Tapi memang, rasanya absurd ketika ada pertandingan final sebuah turnamen digelar dua kali secara home away. Niatnya mungkin biar tim finalis sama-sama merasakan jadi tuan rumah. Tentunya jumlah penontonnya banyak.
Namun, kesakralan final tentu serasa berkurang.
Entah, dulu pihak penyelenggara Piala AFF terinspirasi dari mana. Sebab, turnamen di level atas seperti Piala Dunia dan Piala Asia tidak memberlakukan itu. Begitu juga Piala Eropa ataupun Copa America.

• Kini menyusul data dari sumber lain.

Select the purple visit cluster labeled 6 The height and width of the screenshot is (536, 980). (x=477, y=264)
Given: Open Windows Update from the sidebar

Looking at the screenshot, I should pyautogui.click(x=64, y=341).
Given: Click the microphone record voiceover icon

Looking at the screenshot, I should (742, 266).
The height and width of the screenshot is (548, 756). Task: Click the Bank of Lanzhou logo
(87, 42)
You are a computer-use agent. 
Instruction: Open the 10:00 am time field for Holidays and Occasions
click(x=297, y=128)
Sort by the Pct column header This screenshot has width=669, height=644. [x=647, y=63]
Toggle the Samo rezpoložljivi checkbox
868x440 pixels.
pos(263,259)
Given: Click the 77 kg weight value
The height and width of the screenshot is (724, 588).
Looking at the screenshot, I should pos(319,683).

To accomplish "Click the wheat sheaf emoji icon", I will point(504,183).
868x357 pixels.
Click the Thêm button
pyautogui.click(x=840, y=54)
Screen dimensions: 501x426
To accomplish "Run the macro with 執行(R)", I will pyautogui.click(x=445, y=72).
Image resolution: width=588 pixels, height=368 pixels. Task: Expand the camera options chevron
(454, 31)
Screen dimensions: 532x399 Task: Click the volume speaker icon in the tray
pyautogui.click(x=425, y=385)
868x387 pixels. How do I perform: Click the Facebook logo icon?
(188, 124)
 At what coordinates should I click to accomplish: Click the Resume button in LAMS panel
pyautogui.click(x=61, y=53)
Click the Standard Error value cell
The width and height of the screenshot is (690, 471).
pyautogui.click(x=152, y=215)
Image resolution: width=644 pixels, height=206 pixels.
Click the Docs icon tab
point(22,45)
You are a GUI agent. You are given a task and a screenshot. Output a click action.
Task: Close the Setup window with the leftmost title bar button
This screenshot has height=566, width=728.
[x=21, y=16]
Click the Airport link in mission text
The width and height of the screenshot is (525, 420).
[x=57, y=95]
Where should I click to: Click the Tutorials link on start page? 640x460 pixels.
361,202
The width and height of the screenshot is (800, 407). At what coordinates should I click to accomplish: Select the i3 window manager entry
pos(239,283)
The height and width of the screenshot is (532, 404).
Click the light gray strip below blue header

Tim Garuda termotivasi kemenangan atas Malaysia
Selain bisa lebih fokus menatap semifinal, motivasi pemain-pemain Indonesia juga sedang tinggi-tingginya. Kemenangan atas Malaysia terjadi di National Stadium.
Tentu, dengan kembali tampil di stadion yang mulai dibuka pada 30 Juni 2014 tersebut, Asnawi cs akan turun bermain dengan masih membawa aura kemenangan melawan Malaysia.
Selain itu, dari empat pertandingan di fase Grup B yang telah dijalani, terlihat bila permainan Tim Garuda lebih oke ketika bermain di National Stadium yang berkapasitas 55 ribu tempat duduk.
Faktanya, permainan Indonesia saat melawan Malaysia yang menjadi satu-satunya pertandingan Grup B yang dimainkan di National Stadium, terlihat sangat enak dilihat.
Umpan-umpan anak asuh Shin Tae-yong nampak bisa mengalir lancar. Pergerakan Irfan Jaya cs juga lebih mobile. Bisa jadi itu karena didukung kualitas rumput dan permukaan bagus lapangan di stadion.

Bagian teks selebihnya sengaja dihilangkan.